/---

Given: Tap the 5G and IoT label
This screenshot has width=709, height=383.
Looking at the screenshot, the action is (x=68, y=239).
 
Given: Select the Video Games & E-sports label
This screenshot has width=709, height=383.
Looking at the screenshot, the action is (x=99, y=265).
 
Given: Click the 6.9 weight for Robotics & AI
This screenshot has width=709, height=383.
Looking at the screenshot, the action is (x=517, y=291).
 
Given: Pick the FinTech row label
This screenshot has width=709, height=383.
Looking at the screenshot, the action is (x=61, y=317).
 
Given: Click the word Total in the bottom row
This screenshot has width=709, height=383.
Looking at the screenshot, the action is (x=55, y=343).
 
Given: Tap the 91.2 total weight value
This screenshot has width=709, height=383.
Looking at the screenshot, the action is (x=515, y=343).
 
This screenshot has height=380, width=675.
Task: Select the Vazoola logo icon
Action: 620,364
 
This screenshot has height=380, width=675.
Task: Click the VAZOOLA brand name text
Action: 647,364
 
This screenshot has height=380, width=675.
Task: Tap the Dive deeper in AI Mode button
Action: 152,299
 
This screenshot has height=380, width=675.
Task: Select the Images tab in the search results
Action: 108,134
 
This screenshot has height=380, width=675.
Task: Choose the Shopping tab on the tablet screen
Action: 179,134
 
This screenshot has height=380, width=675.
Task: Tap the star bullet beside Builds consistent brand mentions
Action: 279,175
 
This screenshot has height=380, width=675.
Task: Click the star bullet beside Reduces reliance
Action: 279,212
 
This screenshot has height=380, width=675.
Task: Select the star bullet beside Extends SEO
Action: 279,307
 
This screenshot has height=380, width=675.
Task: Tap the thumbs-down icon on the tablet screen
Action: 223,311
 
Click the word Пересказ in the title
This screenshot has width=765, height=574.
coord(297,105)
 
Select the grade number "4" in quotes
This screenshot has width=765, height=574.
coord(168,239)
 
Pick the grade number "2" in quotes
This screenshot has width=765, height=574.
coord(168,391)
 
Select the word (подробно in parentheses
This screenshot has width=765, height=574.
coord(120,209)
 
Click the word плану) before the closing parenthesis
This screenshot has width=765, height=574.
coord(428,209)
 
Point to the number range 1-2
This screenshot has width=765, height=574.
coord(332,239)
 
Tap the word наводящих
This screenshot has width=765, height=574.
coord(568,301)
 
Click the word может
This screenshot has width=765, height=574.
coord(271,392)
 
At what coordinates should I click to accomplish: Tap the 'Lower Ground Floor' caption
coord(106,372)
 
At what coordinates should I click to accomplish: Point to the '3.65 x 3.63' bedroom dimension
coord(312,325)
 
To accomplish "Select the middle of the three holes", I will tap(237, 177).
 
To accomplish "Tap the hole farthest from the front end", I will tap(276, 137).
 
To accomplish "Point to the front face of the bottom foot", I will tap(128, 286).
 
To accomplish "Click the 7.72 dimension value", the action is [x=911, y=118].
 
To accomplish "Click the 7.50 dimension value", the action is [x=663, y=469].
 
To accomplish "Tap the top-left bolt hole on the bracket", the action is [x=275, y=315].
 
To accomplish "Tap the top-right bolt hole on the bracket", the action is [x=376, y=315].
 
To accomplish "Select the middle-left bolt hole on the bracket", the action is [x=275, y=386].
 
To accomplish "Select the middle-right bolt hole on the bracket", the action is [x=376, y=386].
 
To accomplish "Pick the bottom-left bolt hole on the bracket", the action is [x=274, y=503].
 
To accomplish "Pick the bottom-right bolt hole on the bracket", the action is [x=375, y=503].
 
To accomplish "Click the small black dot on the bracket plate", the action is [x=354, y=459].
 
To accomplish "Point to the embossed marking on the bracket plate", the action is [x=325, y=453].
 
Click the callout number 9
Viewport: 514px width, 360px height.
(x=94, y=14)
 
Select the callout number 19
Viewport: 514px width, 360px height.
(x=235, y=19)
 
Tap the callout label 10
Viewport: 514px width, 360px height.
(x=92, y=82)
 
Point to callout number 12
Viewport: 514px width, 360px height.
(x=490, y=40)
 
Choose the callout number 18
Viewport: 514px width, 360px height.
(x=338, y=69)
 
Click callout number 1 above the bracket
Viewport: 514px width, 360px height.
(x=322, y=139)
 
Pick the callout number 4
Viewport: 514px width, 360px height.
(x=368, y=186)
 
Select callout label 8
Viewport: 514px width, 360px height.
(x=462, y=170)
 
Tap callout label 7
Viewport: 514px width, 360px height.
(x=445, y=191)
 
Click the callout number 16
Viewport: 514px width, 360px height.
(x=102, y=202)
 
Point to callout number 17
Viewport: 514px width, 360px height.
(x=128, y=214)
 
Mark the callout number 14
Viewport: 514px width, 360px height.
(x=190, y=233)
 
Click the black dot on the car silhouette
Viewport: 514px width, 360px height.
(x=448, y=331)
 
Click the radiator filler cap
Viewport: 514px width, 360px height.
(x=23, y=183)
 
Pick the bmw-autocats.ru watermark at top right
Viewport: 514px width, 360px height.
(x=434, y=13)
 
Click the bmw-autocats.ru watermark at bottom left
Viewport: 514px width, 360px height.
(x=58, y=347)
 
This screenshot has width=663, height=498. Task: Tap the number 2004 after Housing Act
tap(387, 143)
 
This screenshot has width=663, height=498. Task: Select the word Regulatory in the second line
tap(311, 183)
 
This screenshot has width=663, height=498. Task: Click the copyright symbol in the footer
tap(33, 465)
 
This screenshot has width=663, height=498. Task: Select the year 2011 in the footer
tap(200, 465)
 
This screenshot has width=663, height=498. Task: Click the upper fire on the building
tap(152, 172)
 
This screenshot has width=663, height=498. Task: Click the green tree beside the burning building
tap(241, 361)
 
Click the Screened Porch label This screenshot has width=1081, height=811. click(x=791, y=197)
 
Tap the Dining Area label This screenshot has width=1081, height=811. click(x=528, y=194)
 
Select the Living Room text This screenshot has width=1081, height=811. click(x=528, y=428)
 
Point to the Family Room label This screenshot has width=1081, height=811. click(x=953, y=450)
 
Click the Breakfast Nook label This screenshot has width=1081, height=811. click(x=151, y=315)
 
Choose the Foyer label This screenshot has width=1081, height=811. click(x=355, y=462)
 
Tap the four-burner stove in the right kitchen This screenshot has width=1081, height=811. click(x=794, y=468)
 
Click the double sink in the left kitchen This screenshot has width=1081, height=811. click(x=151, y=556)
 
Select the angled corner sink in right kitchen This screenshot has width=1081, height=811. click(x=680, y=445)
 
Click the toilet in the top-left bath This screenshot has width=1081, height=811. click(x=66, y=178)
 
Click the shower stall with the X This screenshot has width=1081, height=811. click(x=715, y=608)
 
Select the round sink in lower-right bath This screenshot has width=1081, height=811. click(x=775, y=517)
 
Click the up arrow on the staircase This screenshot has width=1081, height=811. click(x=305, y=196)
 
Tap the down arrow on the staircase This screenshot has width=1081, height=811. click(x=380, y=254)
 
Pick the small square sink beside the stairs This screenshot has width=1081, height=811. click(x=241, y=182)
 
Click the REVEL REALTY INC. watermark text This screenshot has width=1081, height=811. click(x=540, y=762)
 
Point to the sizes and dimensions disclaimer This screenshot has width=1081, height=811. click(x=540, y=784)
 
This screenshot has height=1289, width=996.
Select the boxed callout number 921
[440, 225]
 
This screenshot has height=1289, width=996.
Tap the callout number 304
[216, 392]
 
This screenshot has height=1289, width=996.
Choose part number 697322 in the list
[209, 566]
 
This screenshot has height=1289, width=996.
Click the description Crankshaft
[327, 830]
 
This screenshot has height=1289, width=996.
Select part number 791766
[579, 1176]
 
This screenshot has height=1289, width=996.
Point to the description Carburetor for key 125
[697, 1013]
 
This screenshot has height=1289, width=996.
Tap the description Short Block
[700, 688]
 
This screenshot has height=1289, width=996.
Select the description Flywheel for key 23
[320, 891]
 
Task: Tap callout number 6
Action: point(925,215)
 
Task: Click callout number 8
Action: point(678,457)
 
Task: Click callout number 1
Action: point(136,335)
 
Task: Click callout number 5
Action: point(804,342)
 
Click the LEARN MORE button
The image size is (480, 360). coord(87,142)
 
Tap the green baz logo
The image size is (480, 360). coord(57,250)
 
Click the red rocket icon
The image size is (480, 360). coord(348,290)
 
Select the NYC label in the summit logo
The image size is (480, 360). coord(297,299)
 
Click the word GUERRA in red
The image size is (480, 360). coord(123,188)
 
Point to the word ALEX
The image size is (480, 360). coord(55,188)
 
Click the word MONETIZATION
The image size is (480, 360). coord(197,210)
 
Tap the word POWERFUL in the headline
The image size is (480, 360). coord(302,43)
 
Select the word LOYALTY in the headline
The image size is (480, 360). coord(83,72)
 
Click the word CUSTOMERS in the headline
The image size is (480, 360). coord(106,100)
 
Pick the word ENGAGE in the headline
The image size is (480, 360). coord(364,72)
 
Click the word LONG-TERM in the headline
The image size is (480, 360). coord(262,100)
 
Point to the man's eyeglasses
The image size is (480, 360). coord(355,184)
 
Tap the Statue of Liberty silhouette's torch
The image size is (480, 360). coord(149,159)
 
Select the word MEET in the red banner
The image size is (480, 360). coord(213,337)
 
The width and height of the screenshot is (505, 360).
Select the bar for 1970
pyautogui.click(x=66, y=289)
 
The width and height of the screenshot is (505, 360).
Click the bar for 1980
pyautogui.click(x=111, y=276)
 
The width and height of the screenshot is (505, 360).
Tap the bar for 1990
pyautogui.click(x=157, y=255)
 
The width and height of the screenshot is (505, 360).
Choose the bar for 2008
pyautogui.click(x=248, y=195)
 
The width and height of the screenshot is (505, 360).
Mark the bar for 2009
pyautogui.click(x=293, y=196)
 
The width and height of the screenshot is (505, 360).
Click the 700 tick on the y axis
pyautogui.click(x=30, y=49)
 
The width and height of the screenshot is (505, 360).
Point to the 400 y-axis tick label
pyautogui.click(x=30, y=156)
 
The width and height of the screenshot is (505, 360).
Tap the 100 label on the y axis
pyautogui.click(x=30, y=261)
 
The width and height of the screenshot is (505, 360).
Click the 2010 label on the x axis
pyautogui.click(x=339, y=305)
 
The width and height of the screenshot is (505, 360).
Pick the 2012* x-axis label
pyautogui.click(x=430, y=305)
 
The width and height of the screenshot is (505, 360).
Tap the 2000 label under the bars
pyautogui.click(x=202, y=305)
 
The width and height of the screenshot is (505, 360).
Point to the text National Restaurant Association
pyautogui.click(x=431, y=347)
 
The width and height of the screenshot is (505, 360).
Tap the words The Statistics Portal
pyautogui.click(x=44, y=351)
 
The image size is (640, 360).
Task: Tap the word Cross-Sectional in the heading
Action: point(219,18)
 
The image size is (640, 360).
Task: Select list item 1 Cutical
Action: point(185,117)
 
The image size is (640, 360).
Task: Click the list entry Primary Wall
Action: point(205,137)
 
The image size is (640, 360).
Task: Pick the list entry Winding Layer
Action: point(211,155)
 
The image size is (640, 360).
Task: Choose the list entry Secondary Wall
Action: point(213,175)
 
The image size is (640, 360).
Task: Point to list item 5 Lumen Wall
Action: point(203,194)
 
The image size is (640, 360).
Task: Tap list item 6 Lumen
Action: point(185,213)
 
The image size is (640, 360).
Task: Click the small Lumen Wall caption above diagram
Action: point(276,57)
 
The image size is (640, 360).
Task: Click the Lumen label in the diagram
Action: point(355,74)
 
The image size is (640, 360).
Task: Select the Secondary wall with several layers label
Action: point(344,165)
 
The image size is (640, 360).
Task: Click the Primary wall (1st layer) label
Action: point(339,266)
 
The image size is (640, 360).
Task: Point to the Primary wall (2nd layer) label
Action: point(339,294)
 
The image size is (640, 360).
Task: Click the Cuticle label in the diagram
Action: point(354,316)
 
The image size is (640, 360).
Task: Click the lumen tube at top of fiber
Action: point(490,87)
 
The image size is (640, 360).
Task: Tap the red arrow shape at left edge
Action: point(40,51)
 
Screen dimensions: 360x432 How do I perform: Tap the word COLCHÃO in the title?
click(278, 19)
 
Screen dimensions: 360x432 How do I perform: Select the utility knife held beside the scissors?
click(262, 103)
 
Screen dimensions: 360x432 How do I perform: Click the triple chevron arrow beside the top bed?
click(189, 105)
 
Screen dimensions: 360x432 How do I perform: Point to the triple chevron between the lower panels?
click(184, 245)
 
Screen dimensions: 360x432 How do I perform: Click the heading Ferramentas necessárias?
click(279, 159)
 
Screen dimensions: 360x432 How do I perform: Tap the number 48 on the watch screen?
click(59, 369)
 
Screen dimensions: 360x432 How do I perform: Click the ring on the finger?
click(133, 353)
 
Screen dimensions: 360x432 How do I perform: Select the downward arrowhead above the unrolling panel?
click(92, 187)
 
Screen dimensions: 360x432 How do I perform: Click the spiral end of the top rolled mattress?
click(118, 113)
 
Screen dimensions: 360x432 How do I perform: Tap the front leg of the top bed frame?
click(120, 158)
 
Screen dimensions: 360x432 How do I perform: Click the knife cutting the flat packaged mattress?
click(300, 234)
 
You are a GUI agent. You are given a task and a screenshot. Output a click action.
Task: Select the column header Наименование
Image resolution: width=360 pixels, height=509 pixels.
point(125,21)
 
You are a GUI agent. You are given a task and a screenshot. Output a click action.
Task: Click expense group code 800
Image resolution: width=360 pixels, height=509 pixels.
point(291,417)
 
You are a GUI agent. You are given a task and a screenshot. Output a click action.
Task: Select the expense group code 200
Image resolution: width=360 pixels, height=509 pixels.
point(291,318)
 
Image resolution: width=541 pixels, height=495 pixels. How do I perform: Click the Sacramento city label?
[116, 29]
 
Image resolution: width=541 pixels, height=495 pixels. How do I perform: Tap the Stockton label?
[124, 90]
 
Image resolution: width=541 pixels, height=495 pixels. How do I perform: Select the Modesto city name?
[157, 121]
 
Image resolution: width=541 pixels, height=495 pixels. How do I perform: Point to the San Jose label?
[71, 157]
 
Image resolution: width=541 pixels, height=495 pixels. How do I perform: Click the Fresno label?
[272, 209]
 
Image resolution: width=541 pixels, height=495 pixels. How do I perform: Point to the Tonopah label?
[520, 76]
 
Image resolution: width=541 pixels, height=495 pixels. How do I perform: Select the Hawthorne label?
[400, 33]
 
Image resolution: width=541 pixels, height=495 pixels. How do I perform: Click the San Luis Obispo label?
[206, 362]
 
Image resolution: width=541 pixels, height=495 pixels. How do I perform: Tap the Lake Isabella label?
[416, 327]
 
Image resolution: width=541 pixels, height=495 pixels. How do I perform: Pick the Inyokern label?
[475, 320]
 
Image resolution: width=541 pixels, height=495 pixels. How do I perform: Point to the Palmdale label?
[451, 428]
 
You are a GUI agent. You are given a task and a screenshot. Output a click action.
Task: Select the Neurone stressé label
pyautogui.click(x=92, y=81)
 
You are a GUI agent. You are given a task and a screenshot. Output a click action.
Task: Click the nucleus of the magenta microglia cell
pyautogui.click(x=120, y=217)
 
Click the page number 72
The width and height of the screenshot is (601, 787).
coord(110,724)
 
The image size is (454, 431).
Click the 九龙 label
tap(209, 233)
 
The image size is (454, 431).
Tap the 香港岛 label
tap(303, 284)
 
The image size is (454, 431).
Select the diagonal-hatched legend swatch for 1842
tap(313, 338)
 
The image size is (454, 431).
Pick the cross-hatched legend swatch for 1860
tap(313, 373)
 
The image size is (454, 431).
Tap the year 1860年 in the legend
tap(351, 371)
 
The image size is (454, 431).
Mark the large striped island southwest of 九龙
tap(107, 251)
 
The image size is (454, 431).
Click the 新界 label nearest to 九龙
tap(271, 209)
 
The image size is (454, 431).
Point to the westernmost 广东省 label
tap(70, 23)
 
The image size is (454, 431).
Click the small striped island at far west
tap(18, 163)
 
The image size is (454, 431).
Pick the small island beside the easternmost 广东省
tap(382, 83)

\---

Exercise requirements: Please copy out the material word for word, starting at the line that contains "Lake Isabella label?" and ending at the line that contains "pyautogui.click(x=120, y=217)", with both of those lines included.

Output for this task:
Image resolution: width=541 pixels, height=495 pixels. How do I perform: Tap the Lake Isabella label?
[416, 327]
 
Image resolution: width=541 pixels, height=495 pixels. How do I perform: Pick the Inyokern label?
[475, 320]
 
Image resolution: width=541 pixels, height=495 pixels. How do I perform: Point to the Palmdale label?
[451, 428]
 
You are a GUI agent. You are given a task and a screenshot. Output a click action.
Task: Select the Neurone stressé label
pyautogui.click(x=92, y=81)
 
You are a GUI agent. You are given a task and a screenshot. Output a click action.
Task: Click the nucleus of the magenta microglia cell
pyautogui.click(x=120, y=217)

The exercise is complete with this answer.